**Task statement**
In the part of the listing that opens with the line containing "Switch to the Evaluate" and closes with the line containing "[x=2539, y=308]", substitute "legend key" for every "legend swatch" and reproduce only those lines, leaving everything else unchanged.

**Provided records**
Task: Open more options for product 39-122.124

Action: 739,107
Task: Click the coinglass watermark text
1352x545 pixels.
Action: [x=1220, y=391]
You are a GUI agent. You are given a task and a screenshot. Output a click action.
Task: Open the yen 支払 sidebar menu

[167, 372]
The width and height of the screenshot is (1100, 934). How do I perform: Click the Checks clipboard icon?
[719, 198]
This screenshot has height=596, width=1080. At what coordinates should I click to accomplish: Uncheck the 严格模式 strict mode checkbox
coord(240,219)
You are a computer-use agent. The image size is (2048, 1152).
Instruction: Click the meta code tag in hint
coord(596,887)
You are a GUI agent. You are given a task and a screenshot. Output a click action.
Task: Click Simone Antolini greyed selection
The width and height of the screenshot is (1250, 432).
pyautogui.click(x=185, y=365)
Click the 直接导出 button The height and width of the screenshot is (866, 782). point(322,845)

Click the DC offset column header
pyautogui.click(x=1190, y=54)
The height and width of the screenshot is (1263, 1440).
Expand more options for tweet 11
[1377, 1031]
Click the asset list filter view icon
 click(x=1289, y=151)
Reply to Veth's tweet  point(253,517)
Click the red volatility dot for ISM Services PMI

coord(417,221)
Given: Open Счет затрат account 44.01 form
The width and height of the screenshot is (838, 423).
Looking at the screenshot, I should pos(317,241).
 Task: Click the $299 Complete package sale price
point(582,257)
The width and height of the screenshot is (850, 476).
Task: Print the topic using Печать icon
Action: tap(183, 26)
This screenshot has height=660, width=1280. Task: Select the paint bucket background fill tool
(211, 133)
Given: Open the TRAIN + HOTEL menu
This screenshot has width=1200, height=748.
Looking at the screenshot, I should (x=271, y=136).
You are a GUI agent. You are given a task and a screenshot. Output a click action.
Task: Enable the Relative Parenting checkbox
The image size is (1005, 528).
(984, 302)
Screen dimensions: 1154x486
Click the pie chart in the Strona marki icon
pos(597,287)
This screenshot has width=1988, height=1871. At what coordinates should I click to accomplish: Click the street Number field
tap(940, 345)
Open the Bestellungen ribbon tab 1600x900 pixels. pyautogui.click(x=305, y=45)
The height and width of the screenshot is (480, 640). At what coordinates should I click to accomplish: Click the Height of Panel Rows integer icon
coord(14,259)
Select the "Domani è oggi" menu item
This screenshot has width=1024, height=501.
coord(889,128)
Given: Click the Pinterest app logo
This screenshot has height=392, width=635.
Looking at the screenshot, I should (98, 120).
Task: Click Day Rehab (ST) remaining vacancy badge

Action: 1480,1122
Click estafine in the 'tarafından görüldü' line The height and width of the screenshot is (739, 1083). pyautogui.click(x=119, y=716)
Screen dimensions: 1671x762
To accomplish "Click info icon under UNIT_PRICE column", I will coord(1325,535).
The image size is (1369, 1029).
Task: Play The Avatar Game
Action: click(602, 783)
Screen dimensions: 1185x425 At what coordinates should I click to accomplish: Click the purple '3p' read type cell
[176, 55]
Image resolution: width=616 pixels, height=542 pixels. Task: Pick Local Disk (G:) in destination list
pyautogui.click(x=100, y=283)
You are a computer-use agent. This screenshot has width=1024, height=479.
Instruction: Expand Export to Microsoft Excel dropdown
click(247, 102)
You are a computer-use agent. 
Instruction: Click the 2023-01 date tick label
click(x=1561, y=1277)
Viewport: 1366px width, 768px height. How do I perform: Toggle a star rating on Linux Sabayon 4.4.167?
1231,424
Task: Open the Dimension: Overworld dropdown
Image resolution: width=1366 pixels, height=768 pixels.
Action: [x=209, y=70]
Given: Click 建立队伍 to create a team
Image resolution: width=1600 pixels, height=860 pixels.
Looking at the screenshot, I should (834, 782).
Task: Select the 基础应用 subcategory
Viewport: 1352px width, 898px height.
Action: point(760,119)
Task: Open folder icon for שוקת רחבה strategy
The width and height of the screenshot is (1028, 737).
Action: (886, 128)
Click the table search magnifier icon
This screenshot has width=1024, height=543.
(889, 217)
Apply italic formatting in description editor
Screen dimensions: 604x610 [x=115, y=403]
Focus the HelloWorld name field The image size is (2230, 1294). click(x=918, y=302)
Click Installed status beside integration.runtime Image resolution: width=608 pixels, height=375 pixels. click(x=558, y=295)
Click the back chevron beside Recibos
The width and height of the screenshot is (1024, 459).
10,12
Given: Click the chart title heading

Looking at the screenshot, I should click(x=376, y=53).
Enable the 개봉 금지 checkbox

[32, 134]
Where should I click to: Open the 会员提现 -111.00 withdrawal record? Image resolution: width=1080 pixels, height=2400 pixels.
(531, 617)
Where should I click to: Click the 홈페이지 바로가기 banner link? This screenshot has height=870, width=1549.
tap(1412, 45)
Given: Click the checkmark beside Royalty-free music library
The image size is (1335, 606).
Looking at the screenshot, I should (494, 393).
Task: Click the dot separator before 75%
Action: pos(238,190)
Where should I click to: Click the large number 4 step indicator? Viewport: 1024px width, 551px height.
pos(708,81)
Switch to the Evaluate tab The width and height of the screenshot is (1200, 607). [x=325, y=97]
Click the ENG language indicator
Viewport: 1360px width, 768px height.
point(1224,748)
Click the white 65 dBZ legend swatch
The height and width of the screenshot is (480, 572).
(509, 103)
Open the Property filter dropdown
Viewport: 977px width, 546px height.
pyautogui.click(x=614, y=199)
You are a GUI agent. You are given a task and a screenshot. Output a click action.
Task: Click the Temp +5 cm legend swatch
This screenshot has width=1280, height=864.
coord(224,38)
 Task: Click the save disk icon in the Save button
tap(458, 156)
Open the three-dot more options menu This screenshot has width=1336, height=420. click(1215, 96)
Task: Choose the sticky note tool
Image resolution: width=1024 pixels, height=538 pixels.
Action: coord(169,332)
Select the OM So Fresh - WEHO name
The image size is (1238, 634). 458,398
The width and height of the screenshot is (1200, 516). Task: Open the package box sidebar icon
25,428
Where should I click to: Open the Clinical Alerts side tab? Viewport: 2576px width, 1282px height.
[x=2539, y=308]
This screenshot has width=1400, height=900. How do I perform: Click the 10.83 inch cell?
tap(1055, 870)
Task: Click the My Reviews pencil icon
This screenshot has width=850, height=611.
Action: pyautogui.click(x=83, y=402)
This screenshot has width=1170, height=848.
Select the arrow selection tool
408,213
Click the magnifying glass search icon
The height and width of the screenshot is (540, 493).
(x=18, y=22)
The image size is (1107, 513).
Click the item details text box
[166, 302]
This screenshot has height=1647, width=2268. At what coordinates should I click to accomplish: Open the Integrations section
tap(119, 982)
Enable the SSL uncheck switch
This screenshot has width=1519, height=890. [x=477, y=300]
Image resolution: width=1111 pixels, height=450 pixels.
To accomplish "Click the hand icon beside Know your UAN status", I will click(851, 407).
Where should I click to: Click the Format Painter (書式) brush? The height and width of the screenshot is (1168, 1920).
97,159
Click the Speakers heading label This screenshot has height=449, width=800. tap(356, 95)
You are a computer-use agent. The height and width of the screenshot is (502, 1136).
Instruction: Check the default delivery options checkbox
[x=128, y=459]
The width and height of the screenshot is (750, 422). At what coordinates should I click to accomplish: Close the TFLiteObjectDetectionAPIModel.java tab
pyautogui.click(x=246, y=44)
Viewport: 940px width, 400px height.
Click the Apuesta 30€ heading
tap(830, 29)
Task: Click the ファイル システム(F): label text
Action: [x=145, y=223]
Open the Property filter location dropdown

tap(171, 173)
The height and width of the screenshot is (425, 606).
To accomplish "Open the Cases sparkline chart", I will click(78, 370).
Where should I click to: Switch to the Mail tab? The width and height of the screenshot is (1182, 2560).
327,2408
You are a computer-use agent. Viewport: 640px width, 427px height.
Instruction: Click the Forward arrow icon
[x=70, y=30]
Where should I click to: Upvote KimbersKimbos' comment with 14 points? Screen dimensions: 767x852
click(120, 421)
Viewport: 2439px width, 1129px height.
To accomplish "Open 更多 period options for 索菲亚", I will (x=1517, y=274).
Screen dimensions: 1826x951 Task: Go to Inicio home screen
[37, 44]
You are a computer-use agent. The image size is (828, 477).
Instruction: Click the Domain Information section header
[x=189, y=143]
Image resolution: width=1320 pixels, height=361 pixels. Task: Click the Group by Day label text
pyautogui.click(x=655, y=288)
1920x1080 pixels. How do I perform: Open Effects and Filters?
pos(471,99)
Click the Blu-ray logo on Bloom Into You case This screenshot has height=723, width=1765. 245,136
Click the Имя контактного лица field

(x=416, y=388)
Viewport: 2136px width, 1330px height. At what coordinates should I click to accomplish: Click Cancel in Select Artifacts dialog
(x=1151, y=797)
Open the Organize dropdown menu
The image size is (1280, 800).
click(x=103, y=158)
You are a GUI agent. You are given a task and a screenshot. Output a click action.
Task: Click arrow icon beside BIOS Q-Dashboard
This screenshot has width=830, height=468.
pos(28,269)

**Result of the task**
Switch to the Evaluate tab The width and height of the screenshot is (1200, 607). [x=325, y=97]
Click the ENG language indicator
Viewport: 1360px width, 768px height.
point(1224,748)
Click the white 65 dBZ legend key
The height and width of the screenshot is (480, 572).
(509, 103)
Open the Property filter dropdown
Viewport: 977px width, 546px height.
pyautogui.click(x=614, y=199)
You are a GUI agent. You are given a task and a screenshot. Output a click action.
Task: Click the Temp +5 cm legend key
This screenshot has width=1280, height=864.
coord(224,38)
 Task: Click the save disk icon in the Save button
tap(458, 156)
Open the three-dot more options menu This screenshot has width=1336, height=420. click(1215, 96)
Task: Choose the sticky note tool
Image resolution: width=1024 pixels, height=538 pixels.
Action: coord(169,332)
Select the OM So Fresh - WEHO name
The image size is (1238, 634). 458,398
The width and height of the screenshot is (1200, 516). Task: Open the package box sidebar icon
25,428
Where should I click to: Open the Clinical Alerts side tab? Viewport: 2576px width, 1282px height.
[x=2539, y=308]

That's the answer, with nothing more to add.